__Teks Bacaan__:
•••
Disebutkan dalam Pasal 362 KUHP bahwa :
“Barang siapa
mengambil barang sesuatu, yang seluruhnya atau sebagian kepunyaan orang lain,
dengan maksud untuk dimiliki secara melawan hukum, diancam karena pencurian,
dengan pidana penjara paling lama lima tahun atau pidana denda paling banyak
sembilan ratus rupiah”.
Pencurian
mempunyai beberapa unsur yaitu:
1. Unsur
objektif, terdiri dari:
a. Perbuatan mengambil
b. Objeknya suatu benda
c. Unsur keadaan yang menyertai/melekat pada benda, yaitu benda tersebut
sebagian atau seluruhnya milik orang lain.
•••
__Bagian Data__:
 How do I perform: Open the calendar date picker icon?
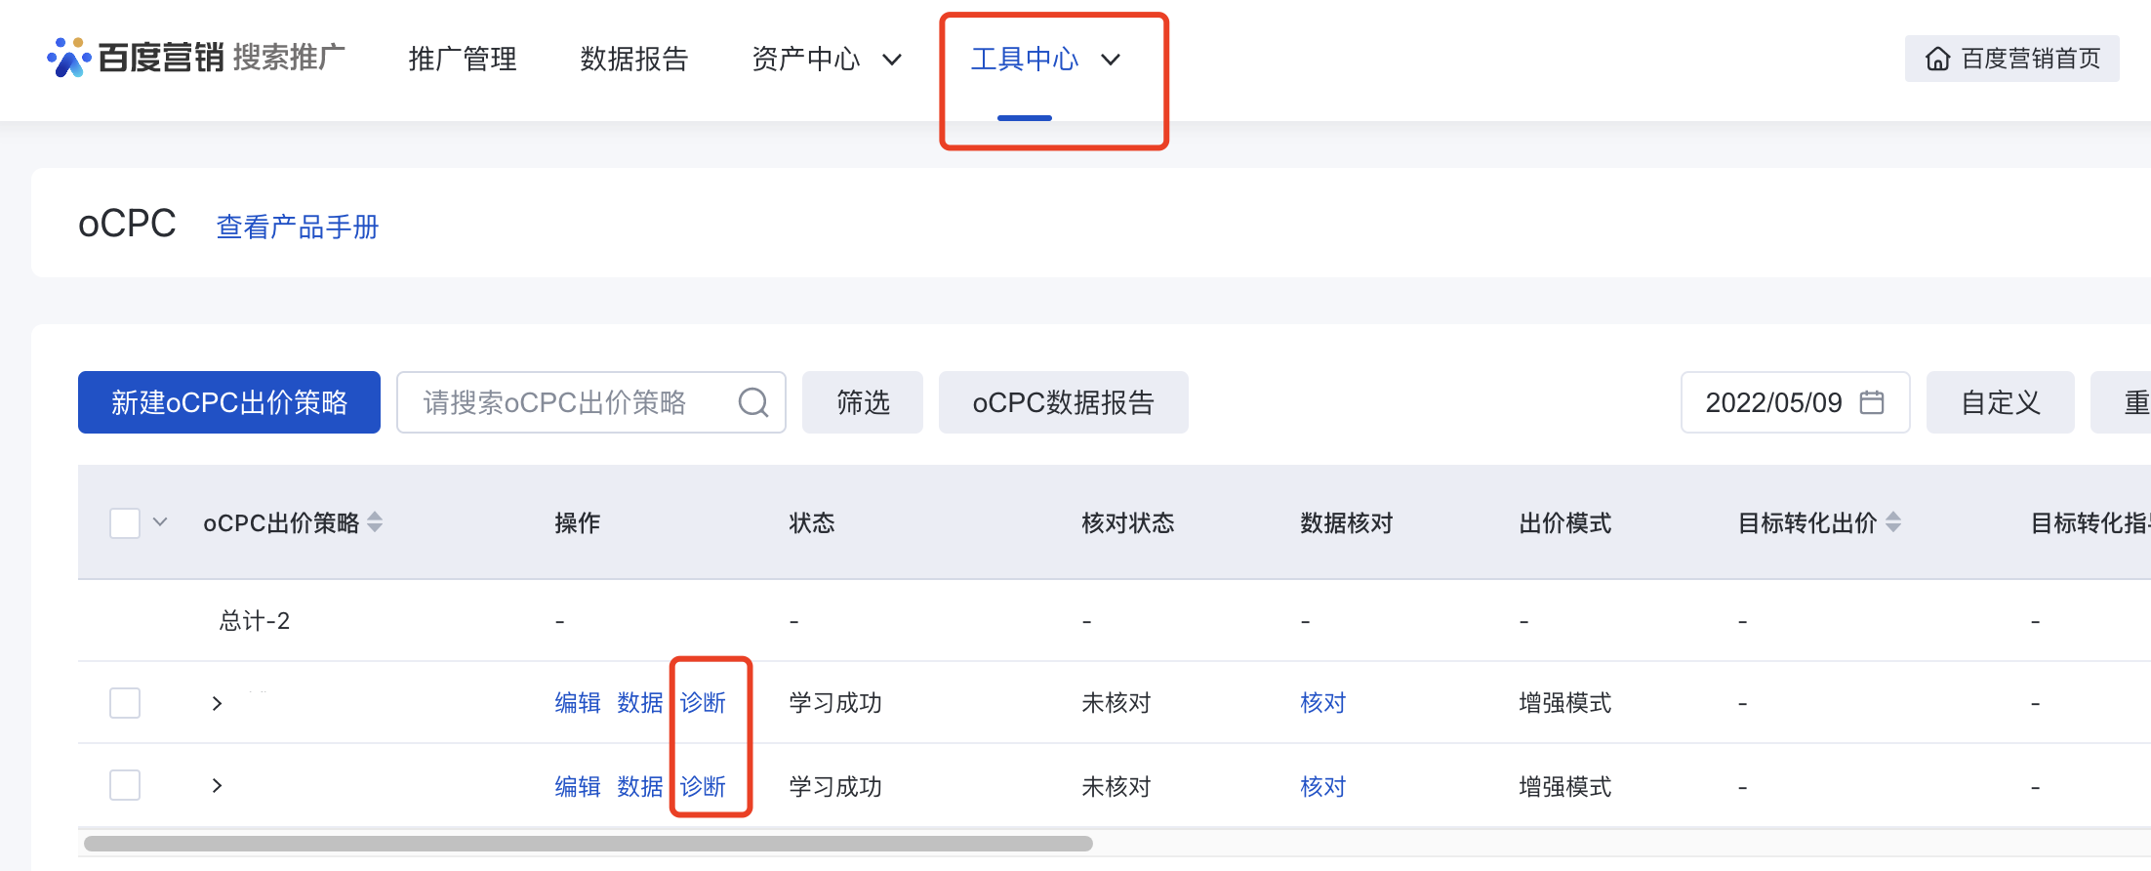tap(1871, 402)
•••
__Yang Diharapkan__: Sambung teks tentang unsur pencurian menurut Pasal 362 KUHP, mulai dari sesudah kalimat terakhirnya.

__Hasil Latihan__:
2. Unsur-unsur subjektif, terdiri dari:
a. Adanya
maksud
b. Yang
ditujukan untuk memiliki
c. Dengan
melawan hukum
Suatu perbuatan
atau peristiwa, baru dapat dikualifisir sebagai pencurian apabila terdapat
semua unsur tersebut diatas.[1]
Dari adanya unsur
perbuatan yang dilarang mengambil ini menunjukkan bahwa pencurian adalah berupa
tindak pidana formil. Mengambil adalah suatu tingkah laku positif/perbuatan
materiil, yang dilakukan dengan gerakan-gerakan otot yang disengaja yang pada
umumnya dengan menggunakan jari-jari dan tangan yang kemudian diarahakan pada
suatu benda, menyentuhnya, memegangnya, dan mengangkatnya lalu membawa dan
memindahkannya ketempat lain atau kedalam kekuasaannya.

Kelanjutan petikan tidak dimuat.